Der „Deutsche Mühlentag“ am Montag, an dem bundesweit rund 1000 Mühlen öffentlich zugänglich waren, will die Faszination für das alte Handwerk wecken. Für Rüdinger, der aus einer alten Müller-Familie stammt, ist heute trotzdem ein normaler Arbeitstag: „Im Prinzip ist hier jeden Tag Mühlentag!“ Kein Wunder, schließlich betreibt er die wahrscheinlich berühmteste Mühle Deutschlands. So berühmt, dass der VEB Mühlenwerke, die früher in der Speicherstadt ansässig waren, das Bild der Historischen Mühle zu DDR- Zeiten auf ihre Mehltüten drucken ließ – obwohl das berühmte Bauwerk zwischen 1945 und 1990 gar nicht mehr stand. Sogar auf den Mehlsäcken der bayrischen Drax-Mühle prangt das Bild der Potsdamer Mühle bis heute.

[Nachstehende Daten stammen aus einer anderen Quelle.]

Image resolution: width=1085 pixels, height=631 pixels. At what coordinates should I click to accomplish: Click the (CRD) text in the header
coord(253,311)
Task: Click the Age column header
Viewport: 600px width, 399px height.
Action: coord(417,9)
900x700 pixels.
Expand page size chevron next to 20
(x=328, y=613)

Aber es ist so eine Sache mit der Windkraft: Während die großflächige Verbreitung von Stromwindrädern von vielen als Landschaftsverschandelung betrachtet wird, können sich die meisten Sanssouci- Besucher gar nicht satt sehen an der majestätischen Galerie-Windmühle nach holländischer Bauart. Kaum jemand weiß noch, dass diese Mühle fast das letzte Relikt einer großen Wind- und Wassermühlentradition in Potsdam darstellt: Vor über hundert Jahren gab es über 40 Mühlen in und um Potsdam – vielleicht haben auch schon damals Anwohner über die Verschandelung der Landschaft geklagt?

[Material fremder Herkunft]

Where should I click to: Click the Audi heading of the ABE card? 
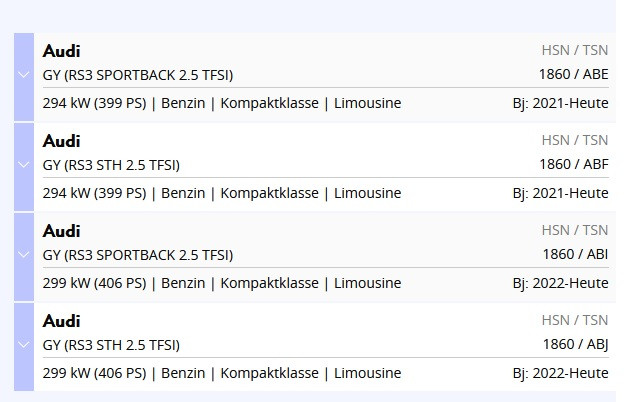tap(62, 51)
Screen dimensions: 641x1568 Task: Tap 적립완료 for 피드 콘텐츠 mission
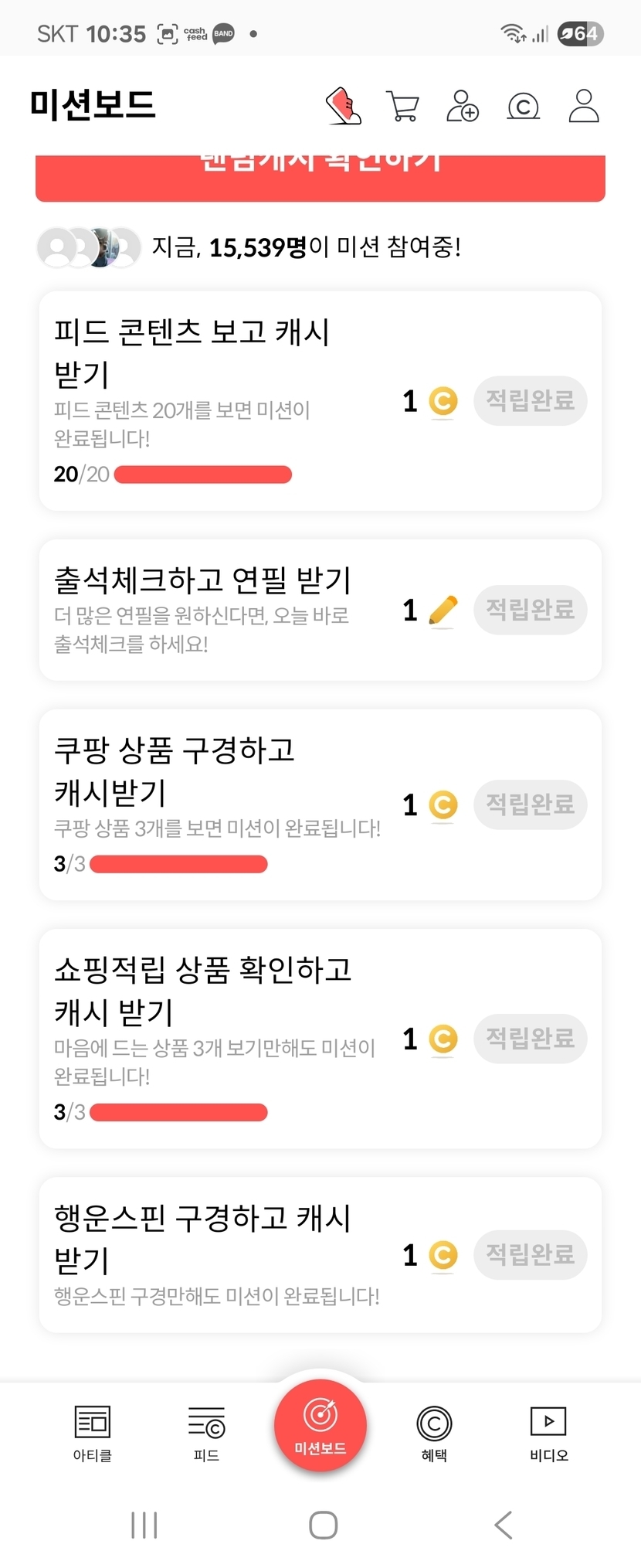tap(530, 400)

Richtig gemahlen wird in der Historischen Mühle aber nur etwa zweimal im Monat – jährlich zehn Tonnen Mehl. Etwas davon wird heute im Holzofen vor der Mühle zu Brot verarbeitet, am Tisch nebenan können sich auch Kinder am Brotkneten und -backen versuchen.
Rüdinger steigt indes die schmale und zugleich steile Treppe nach unten und meint: „Ich halte es für ein Gerücht, dass Müller immer dick gewesen sein sollen!“ Auf der im Jahr 2010 sanierten Galerie der Windmühle, die einen großartigen Rundumblick auf Potsdam und den Park bietet, kann man sich durchaus vorstellen, warum der Müller Grävenitz aus der Legende den Alten Fritz damals so ungeniert mit dem Kammergericht gedroht haben soll. Immerhin thront die Mühle direkt über Schloss Sanssouci – da kann man schon ein bisschen respektlos werden.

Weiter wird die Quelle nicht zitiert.